Claude Vigée (1921-2.10.2020)
La brillance de la cendre
Il y a, sur un rayon de ma bibliothèque, un portrait de lui debout, réalisé dans les années 1990, après une lecture en public. Claude Vigée porte une chemisette blanche à rayures. Il nous regarde d’un léger sourire, les yeux remplis de lumière, le visage détendu. Le corps semble sans tension, sans raideur, allègre. C’est le corps de qui sait par l’expérience. De qui porte en lui des savoirs millénaires, qu’il se doit de transmettre dans la joie.
Ce qui est frappant, c’est l’évidente modestie de cet être qui sait. On devine l’ironie de celui qui nous rappellerait la distinction essentielle entre la tradition et le conformisme, à l’instar de Walter Benjamin dans ses Thèses sur le concept d’histoire : « Chaque époque devra, de nouveau, s’attaquer à cette rude tâche : libérer du conformisme une tradition en passe d’être violée par lui. »
La tradition, en premier lieu c’est le vivre ensemble des trois communautés religieuses historiques en Alsace qui, avant la grande rupture de 1940, vivaient – en dehors des lamentables périodes de grandes crises – plutôt en bonne intelligence. L’Alsace adora bien sûr la France, mais ce ne sont pas les rois français qui y ont encouragé le pacifisme religieux. On en trouve un héritage sur les cartes de l’IGN, où les anciens cimetières juifs d’Alsace sont représentés – l’air de rien – par des petites croix.
Or, Claude Vigée lui, était d’un autre combat. Il louait le fait d’avoir eu la vie sauve, après. Son nom choisi était programme poétique, autant que commémoration envers celles et ceux qui n’eurent plus la vie.
Ses poèmes sont des chants pour la vie. Ou du moins – quand la blessure n’est pas encore cicatrisée – une « presque vie » : Dix chants pour presque vivre (1939-1971). Car derrière le lumineux, sous la flamme du buisson ardent, il y a la conscience de l’obscur qui couve. Le trouble et le nocturne doivent être aussi happés par les noms. Quand le feu décline, la cendre reste un signe indiquant la route.
Qu’est-ce que la poésie ? Un feu de camp abandonné qui fume longuement dans la nuit d’été, sur la montagne déserte. (L’acte du Bélier).
De même un proverbe hassidique énonce-t-il : « Vous voulez trouver le feu ? Cherchez-le dans la cendre. »

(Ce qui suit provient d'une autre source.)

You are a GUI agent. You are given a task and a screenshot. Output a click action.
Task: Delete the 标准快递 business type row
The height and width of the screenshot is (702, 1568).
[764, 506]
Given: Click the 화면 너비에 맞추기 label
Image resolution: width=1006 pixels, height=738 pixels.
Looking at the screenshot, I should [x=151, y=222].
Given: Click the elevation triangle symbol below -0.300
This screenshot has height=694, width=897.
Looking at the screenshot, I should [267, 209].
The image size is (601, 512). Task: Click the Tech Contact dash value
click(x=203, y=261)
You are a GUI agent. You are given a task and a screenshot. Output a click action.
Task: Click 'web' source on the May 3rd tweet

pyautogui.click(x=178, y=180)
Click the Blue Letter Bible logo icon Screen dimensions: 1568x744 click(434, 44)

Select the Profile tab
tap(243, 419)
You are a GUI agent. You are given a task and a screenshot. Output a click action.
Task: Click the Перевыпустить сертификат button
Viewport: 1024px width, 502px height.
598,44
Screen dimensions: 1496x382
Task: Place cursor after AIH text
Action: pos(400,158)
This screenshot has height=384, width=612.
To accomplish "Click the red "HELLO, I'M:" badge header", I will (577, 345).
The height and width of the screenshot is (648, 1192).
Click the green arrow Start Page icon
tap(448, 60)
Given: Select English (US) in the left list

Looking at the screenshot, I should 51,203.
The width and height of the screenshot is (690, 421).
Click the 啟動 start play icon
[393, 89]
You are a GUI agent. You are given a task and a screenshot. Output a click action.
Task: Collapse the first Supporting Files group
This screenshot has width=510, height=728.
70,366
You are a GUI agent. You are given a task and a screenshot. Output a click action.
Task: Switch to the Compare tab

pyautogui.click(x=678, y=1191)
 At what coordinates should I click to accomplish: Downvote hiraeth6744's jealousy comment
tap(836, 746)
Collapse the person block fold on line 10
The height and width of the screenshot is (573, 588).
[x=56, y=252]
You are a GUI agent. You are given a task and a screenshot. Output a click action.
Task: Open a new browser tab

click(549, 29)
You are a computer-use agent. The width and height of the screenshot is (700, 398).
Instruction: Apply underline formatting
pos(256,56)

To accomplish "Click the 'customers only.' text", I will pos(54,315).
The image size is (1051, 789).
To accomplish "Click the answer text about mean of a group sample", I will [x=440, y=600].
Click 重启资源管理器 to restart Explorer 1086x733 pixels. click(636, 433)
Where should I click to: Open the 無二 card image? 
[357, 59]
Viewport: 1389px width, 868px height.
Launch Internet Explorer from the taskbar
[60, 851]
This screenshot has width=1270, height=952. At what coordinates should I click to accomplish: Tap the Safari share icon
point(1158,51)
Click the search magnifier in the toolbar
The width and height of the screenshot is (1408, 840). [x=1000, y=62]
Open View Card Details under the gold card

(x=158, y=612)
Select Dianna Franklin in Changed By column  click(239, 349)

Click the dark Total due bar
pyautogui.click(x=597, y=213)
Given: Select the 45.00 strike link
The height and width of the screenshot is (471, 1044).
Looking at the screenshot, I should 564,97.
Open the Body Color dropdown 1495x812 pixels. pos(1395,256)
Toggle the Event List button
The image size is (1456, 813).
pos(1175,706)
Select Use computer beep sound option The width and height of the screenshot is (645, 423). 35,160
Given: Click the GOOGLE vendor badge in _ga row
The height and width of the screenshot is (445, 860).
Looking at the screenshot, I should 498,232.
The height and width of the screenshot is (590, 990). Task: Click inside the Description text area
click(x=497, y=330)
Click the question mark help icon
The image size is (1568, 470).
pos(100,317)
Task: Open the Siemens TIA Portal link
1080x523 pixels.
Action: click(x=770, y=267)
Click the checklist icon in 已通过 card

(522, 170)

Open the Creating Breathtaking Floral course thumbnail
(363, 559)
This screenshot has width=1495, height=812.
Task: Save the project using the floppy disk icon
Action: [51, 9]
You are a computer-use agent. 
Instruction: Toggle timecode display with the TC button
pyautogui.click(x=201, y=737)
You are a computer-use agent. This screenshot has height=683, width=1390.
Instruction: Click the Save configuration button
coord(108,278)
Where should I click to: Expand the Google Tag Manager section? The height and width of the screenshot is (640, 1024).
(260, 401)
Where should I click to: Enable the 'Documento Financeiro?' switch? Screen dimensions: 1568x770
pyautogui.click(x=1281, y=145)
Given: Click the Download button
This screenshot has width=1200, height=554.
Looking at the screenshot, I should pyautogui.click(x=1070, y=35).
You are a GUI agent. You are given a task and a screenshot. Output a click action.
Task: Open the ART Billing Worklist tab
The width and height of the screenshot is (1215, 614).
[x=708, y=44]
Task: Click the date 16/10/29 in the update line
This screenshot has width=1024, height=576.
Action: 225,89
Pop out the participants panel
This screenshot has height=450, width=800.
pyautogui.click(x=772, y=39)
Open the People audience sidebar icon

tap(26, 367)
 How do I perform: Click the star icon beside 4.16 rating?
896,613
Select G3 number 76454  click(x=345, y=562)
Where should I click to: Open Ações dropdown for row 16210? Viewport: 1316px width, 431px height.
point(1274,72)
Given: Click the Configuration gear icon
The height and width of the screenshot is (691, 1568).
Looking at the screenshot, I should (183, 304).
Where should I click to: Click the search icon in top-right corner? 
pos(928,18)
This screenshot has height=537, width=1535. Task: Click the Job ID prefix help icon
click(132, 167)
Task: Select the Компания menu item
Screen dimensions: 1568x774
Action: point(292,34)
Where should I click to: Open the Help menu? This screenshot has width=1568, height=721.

Le combat de Claude Vigée trouvait ses racines et sa force dans le récit charnel de l’ange et Jacob. La dernière fois que j’ai parlé avec lui, nous étions place Saint-Sulpice, et il revenait une fois de plus de la « chapelle Delacroix », comme un passage obligé inscrit dans sa vie et dans sa poésie. Son premier livre La lutte avec l’ange (éditions Les lettres, 1950) débute magnifiquement ainsi :
AILLEURS nous fûmes prisonniers dès l’origine,
Vagabonds parqués dans les palais de l’orage,
Cloués au mur où crie un gel nocturne d’astres.
Y a-t-il aucun poème d’avant 1950 débutant par : Ailleurs. Peut-être dans la poésie d’Eliot ? L’expressionnisme d’Yvan Goll ? (il les a traduits, ainsi que Rilke). Claude Vigée, tout en étant tellement avec nous, était aussi d’ailleurs. A Jérusalem par exemple, il écrit Wénderôwefir en alsacien (Feu d’une nuit d’hiver, Flammarion, 1989). Sa poésie, d’essence expressionniste, a pris alors un tournant plus « baroque », inspiré des danses macabres et du grotesque alémanique.
Les textes religieux – juifs et chrétiens – sous-tendaient ses vers. Cette connaissance débouchait également sur des essais. Il était un passionnant commentateur talmudique, et sa voix chaleureuse sur les ondes radiophoniques aussi, était un bonheur.
Par-dessus tout, Claude Vigée fut un phare constant pour nous indiquer que, même en des temps sombres, la grâce est à deux doigts, sous l’ange.